The neuroimaging experiments carried out during this project significantly advanced our knowledge in the field:
1. We discovered that the spatial pattern of cortical activation contain information about low-level structure and sound category, and assessed the presence of regions in the auditory cortex that represent sound categories in an abstract fashion, i.e. independently of reliable between-category differences in low-level acoustical structure.
2. We discovered that the phase rather than power of time-varying cortical responses to sound: [a] tracks several time-varying acoustical features; [b] contains information for differentiating reliably between natural sounds, and between natural sounds on the one hand, and silence on the other; [c] contains information about the perceptual dissimilarity of natural sounds. Importantly, all of these encoding effects emerged for the phase of low-frequency oscillatory responses of the time-varying cortical response to sound.
3. We discovered that a region in the left prefrontal cortex is involved in the automatic, i.e. task-independent processing of the identity of a wide variety of sound sources: speakers, musical instruments and non-speech non-music sound sources (e.g. vacuum cleaners). We observed that this region tracks the identity of sound sources based on objective, measurable properties of the low-level structure of the sounds.

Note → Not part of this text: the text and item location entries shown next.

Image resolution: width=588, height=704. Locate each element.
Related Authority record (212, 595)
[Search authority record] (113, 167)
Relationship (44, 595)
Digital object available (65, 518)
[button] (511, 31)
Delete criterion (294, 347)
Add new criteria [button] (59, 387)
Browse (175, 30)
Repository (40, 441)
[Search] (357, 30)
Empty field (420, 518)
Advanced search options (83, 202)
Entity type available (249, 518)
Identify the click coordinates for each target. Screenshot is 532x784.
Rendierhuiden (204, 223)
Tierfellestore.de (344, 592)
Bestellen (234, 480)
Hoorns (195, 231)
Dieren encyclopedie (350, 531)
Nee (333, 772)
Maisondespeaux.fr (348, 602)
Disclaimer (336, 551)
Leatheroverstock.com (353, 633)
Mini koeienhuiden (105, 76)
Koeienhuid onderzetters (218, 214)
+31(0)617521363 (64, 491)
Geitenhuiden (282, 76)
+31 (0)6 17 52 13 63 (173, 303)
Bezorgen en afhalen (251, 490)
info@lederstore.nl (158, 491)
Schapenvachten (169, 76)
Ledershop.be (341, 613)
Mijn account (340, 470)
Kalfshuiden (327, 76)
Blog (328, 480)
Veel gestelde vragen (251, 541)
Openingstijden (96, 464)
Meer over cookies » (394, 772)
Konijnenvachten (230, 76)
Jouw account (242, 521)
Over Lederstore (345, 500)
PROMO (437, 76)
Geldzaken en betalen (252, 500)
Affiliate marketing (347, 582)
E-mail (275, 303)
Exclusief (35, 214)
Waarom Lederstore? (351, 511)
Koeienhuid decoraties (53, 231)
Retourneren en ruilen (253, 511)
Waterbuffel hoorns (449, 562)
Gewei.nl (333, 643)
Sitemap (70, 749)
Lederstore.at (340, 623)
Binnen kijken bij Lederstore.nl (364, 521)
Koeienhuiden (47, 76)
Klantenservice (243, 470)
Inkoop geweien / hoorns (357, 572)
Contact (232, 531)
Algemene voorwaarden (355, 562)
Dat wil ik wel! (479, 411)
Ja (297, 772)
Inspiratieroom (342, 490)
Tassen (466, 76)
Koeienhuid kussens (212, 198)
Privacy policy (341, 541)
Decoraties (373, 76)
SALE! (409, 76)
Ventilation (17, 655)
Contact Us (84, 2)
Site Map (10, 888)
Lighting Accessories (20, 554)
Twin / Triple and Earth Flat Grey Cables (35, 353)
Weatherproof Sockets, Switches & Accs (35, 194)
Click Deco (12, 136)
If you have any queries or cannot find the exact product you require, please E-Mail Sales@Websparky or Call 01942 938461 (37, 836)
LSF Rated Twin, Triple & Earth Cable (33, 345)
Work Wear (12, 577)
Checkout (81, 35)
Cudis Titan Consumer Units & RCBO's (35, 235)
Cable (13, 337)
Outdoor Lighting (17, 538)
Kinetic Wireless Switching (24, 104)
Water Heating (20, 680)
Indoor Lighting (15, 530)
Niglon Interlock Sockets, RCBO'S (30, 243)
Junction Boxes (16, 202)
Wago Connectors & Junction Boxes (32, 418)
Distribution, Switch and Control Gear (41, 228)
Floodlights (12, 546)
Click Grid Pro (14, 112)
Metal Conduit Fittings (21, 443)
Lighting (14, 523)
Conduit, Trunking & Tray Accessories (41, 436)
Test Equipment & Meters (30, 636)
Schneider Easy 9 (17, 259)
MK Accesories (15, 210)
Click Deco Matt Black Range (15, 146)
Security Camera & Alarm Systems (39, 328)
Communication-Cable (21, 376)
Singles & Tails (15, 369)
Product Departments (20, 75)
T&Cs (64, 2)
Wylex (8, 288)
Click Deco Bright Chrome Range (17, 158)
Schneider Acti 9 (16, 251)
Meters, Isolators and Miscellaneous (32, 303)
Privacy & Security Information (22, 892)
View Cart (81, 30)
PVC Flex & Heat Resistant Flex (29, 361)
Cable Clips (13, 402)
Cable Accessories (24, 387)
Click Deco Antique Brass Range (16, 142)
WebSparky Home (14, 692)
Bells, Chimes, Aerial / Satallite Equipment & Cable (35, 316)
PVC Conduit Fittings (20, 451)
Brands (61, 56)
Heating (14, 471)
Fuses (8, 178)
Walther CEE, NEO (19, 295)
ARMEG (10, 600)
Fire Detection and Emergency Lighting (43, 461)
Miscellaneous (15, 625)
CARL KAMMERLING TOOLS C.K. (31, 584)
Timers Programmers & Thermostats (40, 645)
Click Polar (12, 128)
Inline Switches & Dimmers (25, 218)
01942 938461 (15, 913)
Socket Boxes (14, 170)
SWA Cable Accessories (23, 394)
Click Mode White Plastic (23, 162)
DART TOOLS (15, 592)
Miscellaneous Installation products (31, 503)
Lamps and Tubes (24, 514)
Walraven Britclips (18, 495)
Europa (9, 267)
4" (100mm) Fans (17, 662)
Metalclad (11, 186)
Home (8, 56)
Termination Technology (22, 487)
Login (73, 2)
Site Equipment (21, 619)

4. We discovered that the same cortical regions that respond selectively to one category of natural sounds (e.g. human voices) also represent a large deal of information about the same sound category in the spatial pattern of cortical activity: [a] differentiation of activating category from non-activating categories (e.g. human action); [b] differentiation of within-category exemplars (e.g. speech vs. physiological vocalizations such as sneezes); [c] perceptual dissimilarity of within-category exemplars.